EXERCISE SET:
A: In the passage on catching prospect J.R. Murphy, why were his comps drawn half from the Eastern League and half from the International League?
B: Carry on the passage about catching prospect J.R. Murphy from where it stops.

====== PASSAGE PROVIDED ======

Derek and I ranked catching prospect J.R. Murphy as our #4 prospect this offseason. Here’s what we had to say about him:
Like Sanchez, Murphy might be better served as a trade chip with McCann in tow. He didn’t hit much during his cup of coffee in the majors this season, but he thrived offensively at both Double-A and Triple-A in 2013. Murphy’s defense is well touted, too, increasing his value as trade bait.
Using only Murphy’s 2013 stat line, I compiled a list of comps — players who put up similar numbers (BB%, K%, and ISO) at a similar age. Since Murphy split 2013 between double-A Trenton and triple-A Scranton, I pulled half of his comps from the Eastern League and half from the International League.
This analysis cuts right to the bottom line — it considers what a player did in his most recent year and churns out a list of players who performed similarly. There are some obvious limitations to this approach. For one thing, it only considers a hitter’s offensive performance and completely ignores defensive position and ability, so some of the comps will have very different defensive profiles. Additionally, this analysis only considers 2013 stats and does not take into account a player’s performance from previous seasons. Finally, in no way does it take into account things like scouting reports, which provide insight into a player’s future performance. Still, this gives us some living, breathing examples of players with similar offensive track records and hopefully gives us an idea of some possible career trajectories.

====== LISTED RECORDS ======

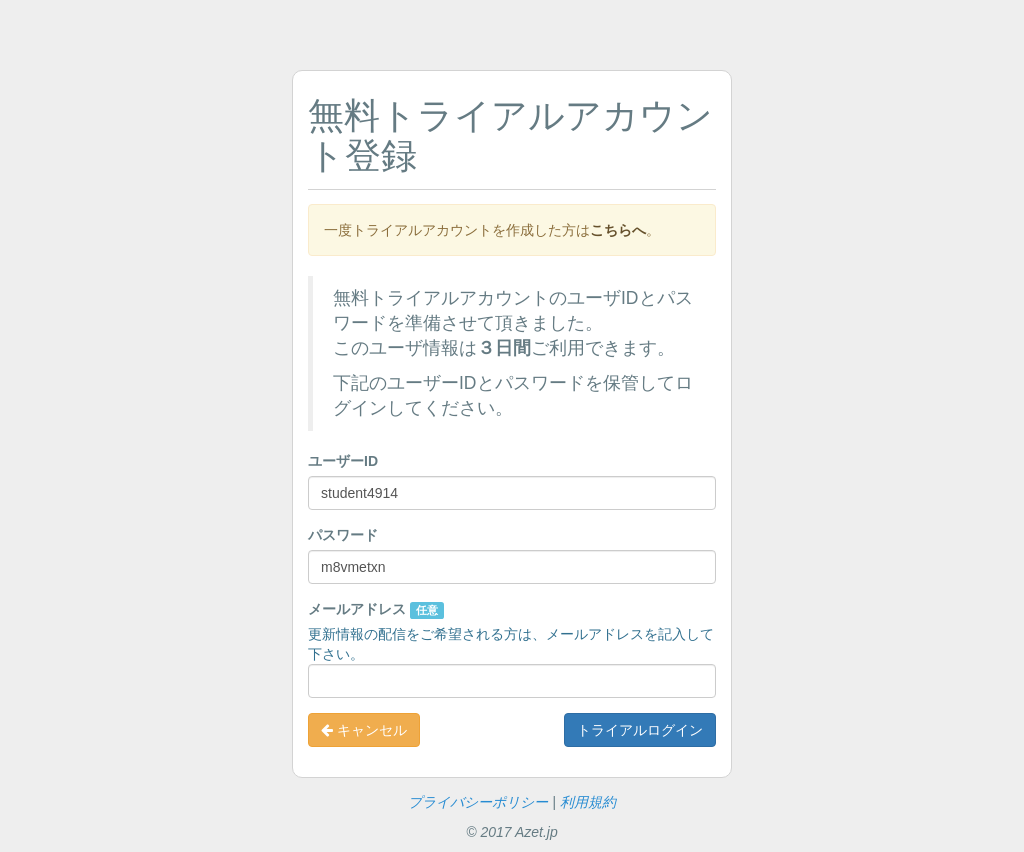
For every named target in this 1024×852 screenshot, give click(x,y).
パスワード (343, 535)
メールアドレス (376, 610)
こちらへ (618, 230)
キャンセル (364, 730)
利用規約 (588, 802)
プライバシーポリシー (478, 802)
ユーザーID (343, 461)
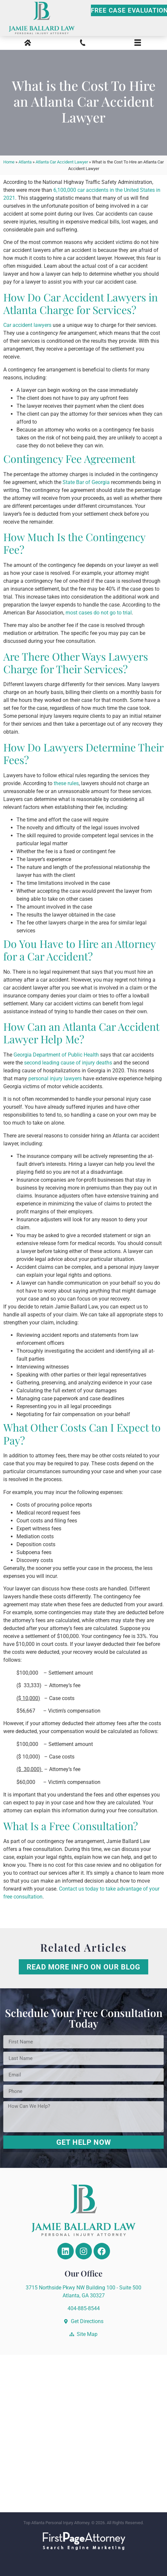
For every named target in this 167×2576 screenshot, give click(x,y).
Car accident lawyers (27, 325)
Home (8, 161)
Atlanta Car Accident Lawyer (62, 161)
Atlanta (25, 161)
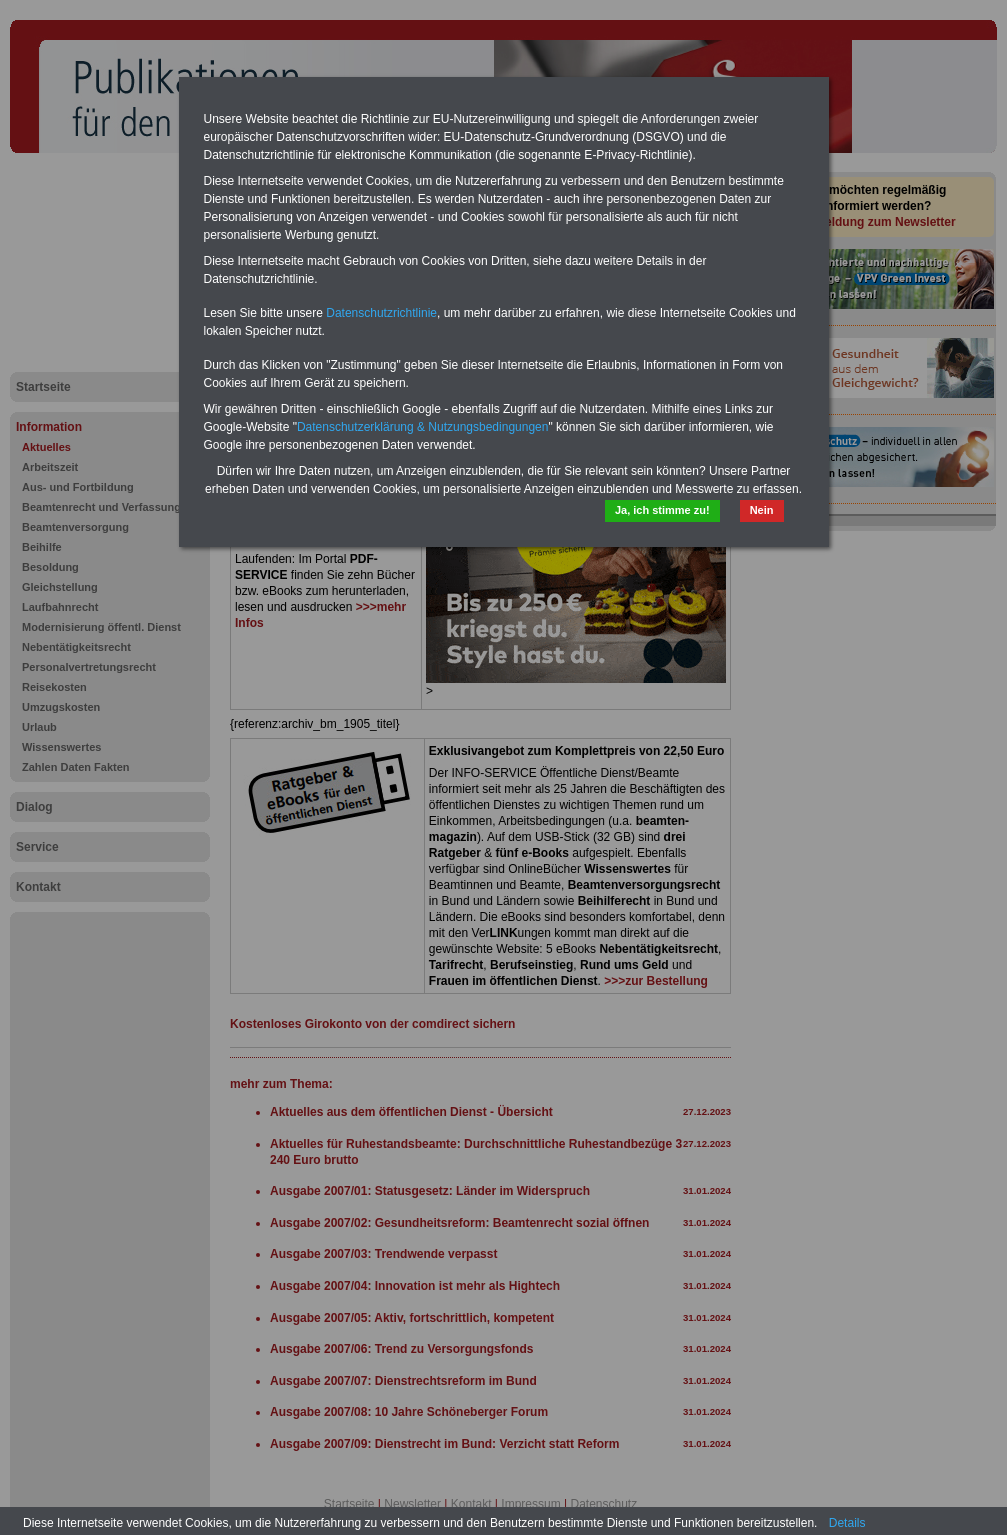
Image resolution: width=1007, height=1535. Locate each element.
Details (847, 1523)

======
====== LISTED RECORDS ======

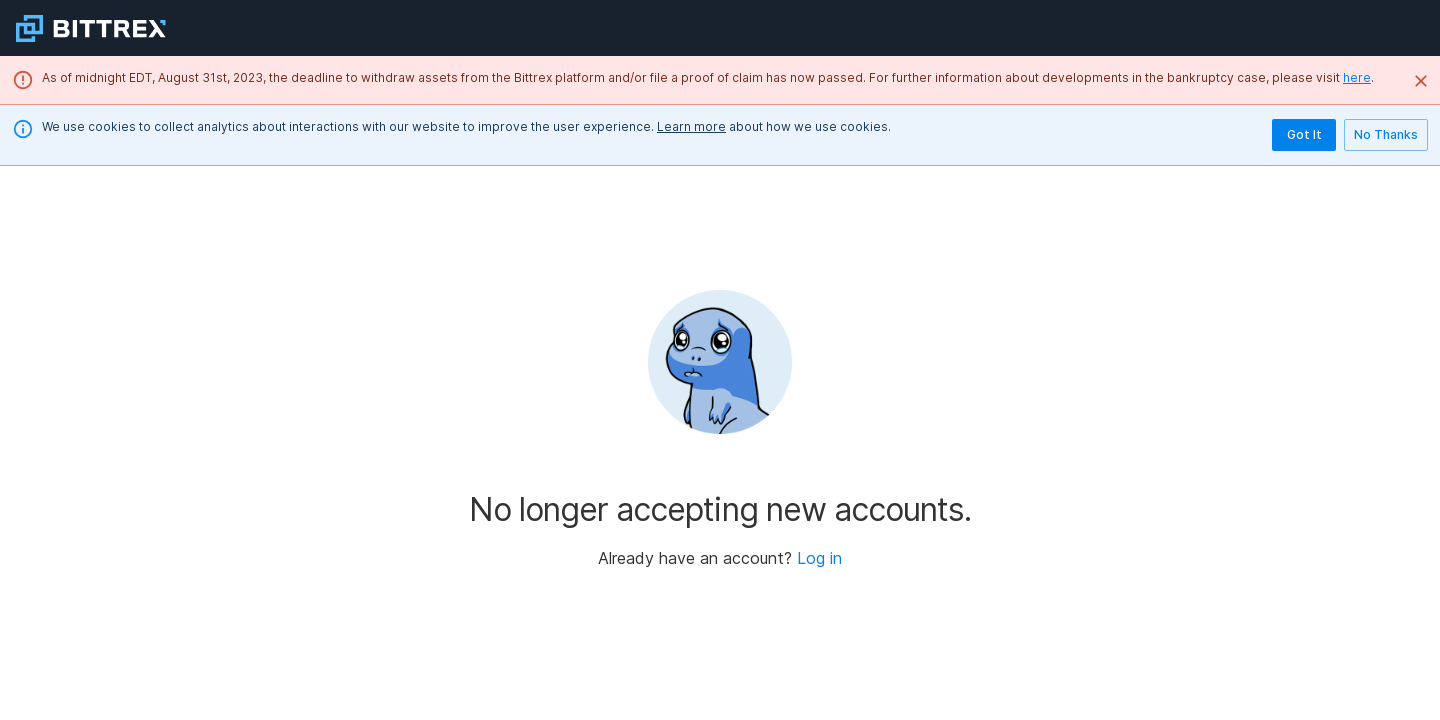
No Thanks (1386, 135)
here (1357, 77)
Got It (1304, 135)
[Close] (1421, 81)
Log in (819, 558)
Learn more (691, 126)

======
====== LISTED RECORDS ======

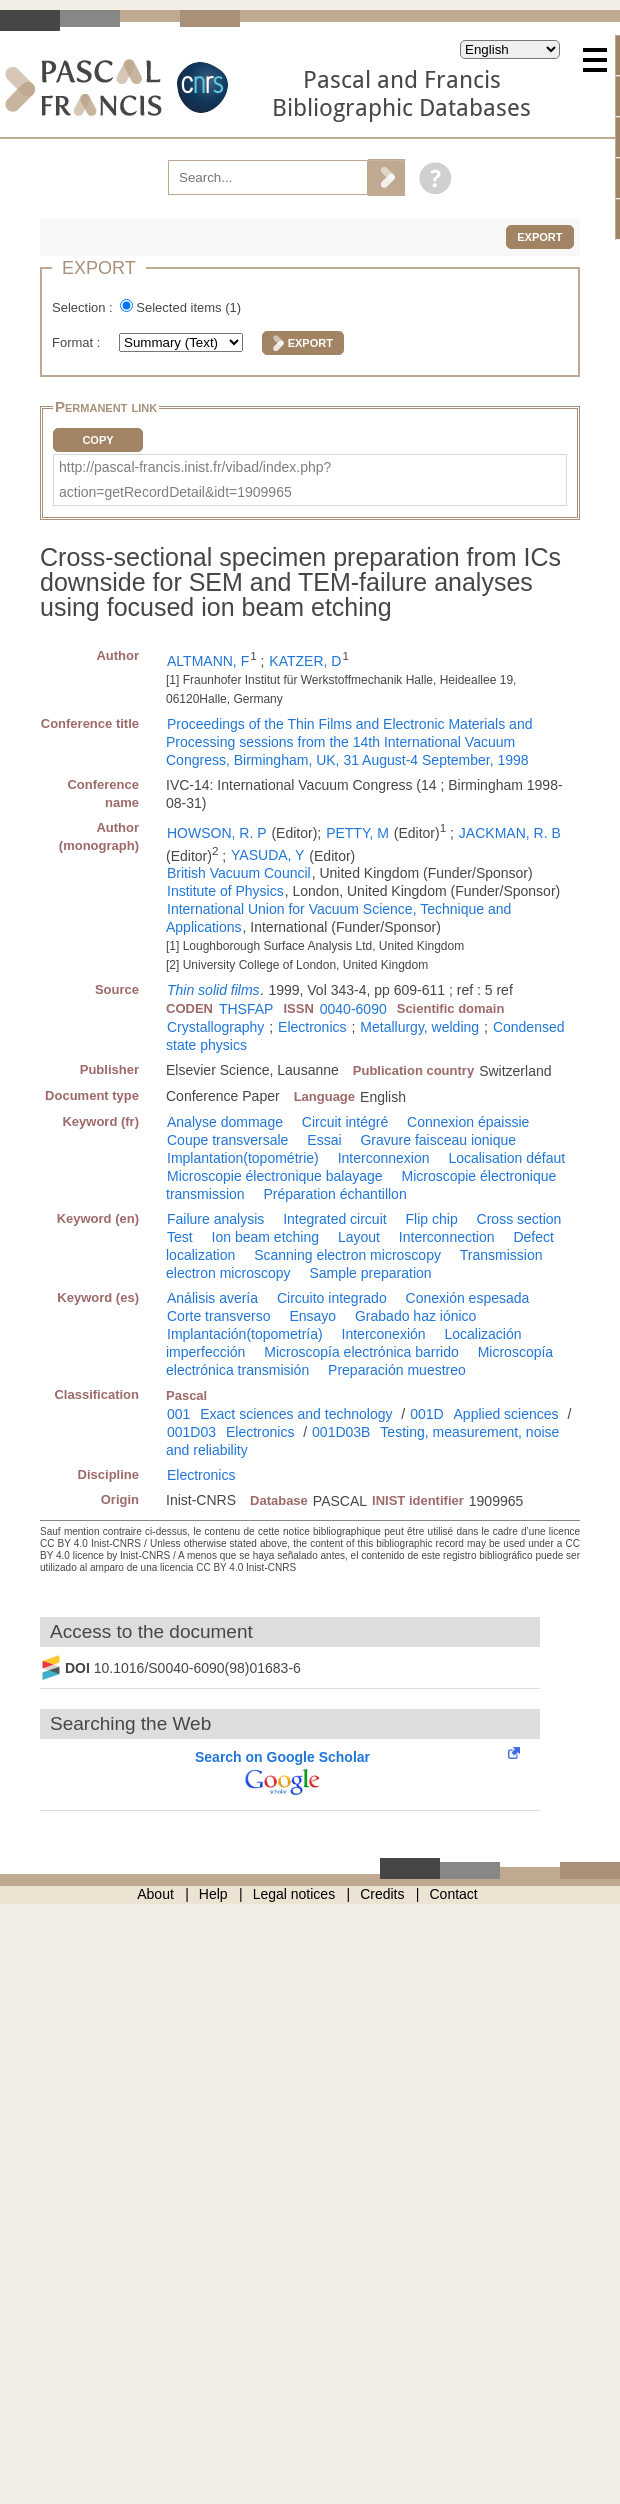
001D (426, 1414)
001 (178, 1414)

======

PER-TASK OUTPUTS:
A: Murphy split his 2013 season between Double-A Trenton and Triple-A Scranton. His comps were therefore divided evenly between the Eastern League and the International League to reflect both levels at which he played.

B:
For reference, a catcher with average defense who posts a 100 wRC+ is worth about 3 WAR over a full season — good enough to be a starter, but not a star. The more similar comps are at the top of the list:
*Active with at least a reasonable chance of playing in the majors some time in the future
Nobody in this group is a catcher, but virtually every player’s offensive ability would translate to a solid big-leaguer at the catcher position. Navarro is really the only player who might be described as a complete bust, yet even he has put up solid minor league numbers over the past four seasons. Players who have done what Murphy’s done in the high minors rarely fail at the major-league level. He may never develop into a star, with the Yankees or otherwise, but it’s hard to imagine Murphy not turning into a backup catcher, at the very least. The projection systems agree:
Ramon Hernandez: (96 wRC+)
Kurt Suzuki: (86 wRC+)
Omar Fuentes: ( career minor leaguer)
Phil Avlas: ( career minor leaguer)
Jonathan Lucroy: ( 106 wRC+)
Josh Donaldson: ( 127 wRC+)
Hank Conger: (85 wRC+)
Henry Blanco (64 wRC+)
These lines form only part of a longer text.